The US Department of Health and Human Services, which operates the shelters, says it “pays for and provides” all services for the children, including food, clothing, and medical screening.

“Clothes and essentials are provided by the shelters,” said Kenneth Wolfe, a spokesman for the agency. The children are not allowed to leave or have visitors, although attorneys and medical staff visit shelters several times each week, Wolfe said.

But many are skeptical that the federal government will cover the full cost of the facility.

At a meeting Tuesday night, selectmen in the Cape Cod town of Bourne said housing children there would unfairly burden the community, and that money should be spent on Americans.

“We need to take care of our own first,” said Peter Meier, chairman of the town’s board.

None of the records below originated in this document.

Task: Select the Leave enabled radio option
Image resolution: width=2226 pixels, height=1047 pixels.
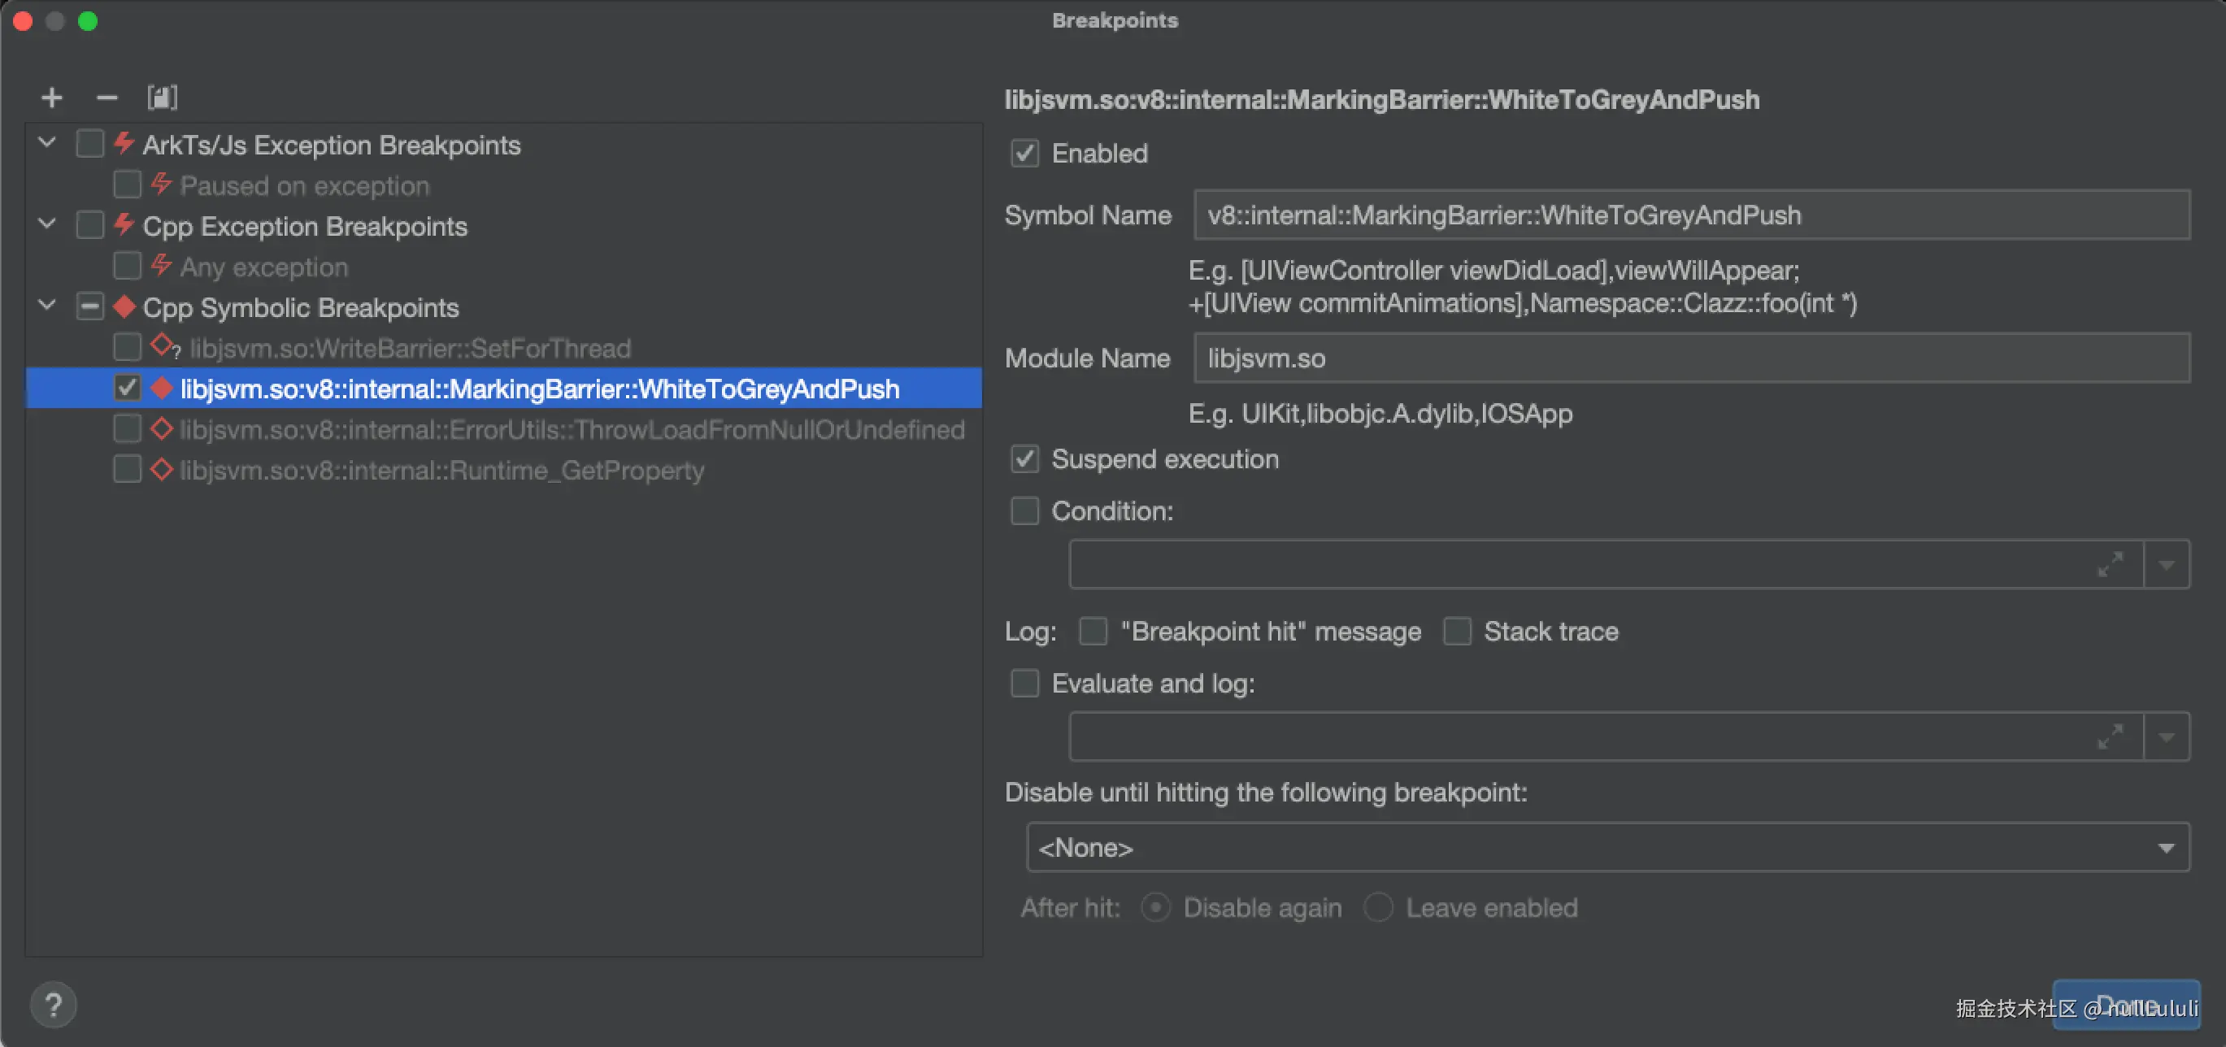Action: (x=1378, y=908)
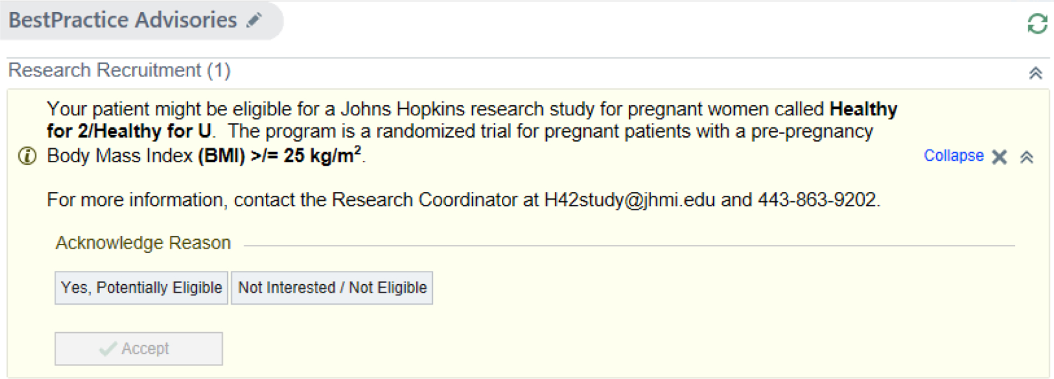Collapse the advisory using its double-chevron icon
Screen dimensions: 1054x379
[x=1026, y=157]

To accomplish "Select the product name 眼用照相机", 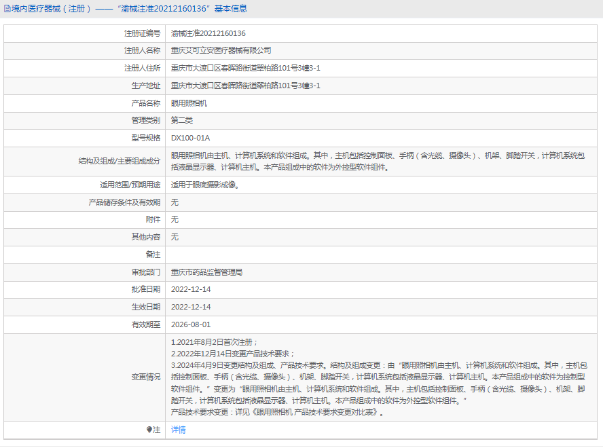I will click(189, 104).
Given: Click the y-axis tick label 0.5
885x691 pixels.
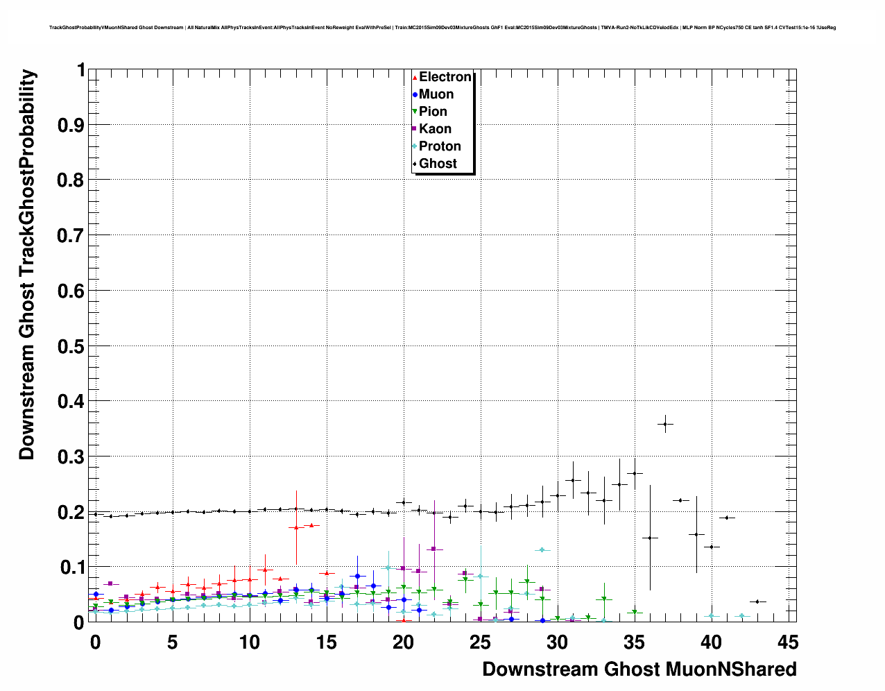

The influx of Central American children in recent months has already been felt in a number of Massachusetts cities, notably Chelsea, Lynn, and New Bedford. So far this year, more than 770 unaccompanied children have been released to family members or other guardians in Massachusetts.

In Connecticut, the governor has said some 320 immigrant children have been placed there.

The Defense Department has authorized the facilities to stay open for four months. Health and Human Services does not know when additional housing will open, and Patrick said the federal government may decide not to use either Massachusetts location.

Advocates for immigrants have raised concerns about how the emergency shelters are being run and whether the children are receiving proper legal advice, given their numbers and relatively short stays. The children need a lawyer to help them navigate the immigration process and eventually represent them at a hearing on their status.

Without a lawyer, “There’s no way they can make their case,” said McKenna, of Kids in Need of Defense. “That’s a huge concern.”

Before the recent crisis, the government used about 100 short-term shelters for children who enter the country without a parent.

But with the recent surge of migrants, those smaller shelters were overwhelmed, forcing the government to open the temporary facilities. Children are transferred there from the border within three days.

At the shelter, children are given a health exam and all childhood vaccinations. If they have mental health problems, they are transferred to a specialized facility.

Advocates said that about 90 percent of the children are released to relatives or family friends within 35 days. About 10 percent, who have nowhere to go, are placed in some foster care.

But the location of the temporary facility has no bearing on where they wind up.

“That’s not going to make them stay there,” said Julie Flanders, an immigration lawyer in Texas with Justice for Our Neighbors, a network of clinics that provides legal assistance to immigrants.

Flanders, who has visited the emergency shelter at Lackland Air Force Base in San Antonio, Texas, said the immigrants are carefully overseen, with children broken into groups with chaperones.

Caseworkers meet with the children to gather contact information, while lawyers ask questions about their history to determine if they have a case to stay in the country permanently. About half do, she said.

“It is quite a process,” she said. “But I think they are doing the best they can under the circumstances.”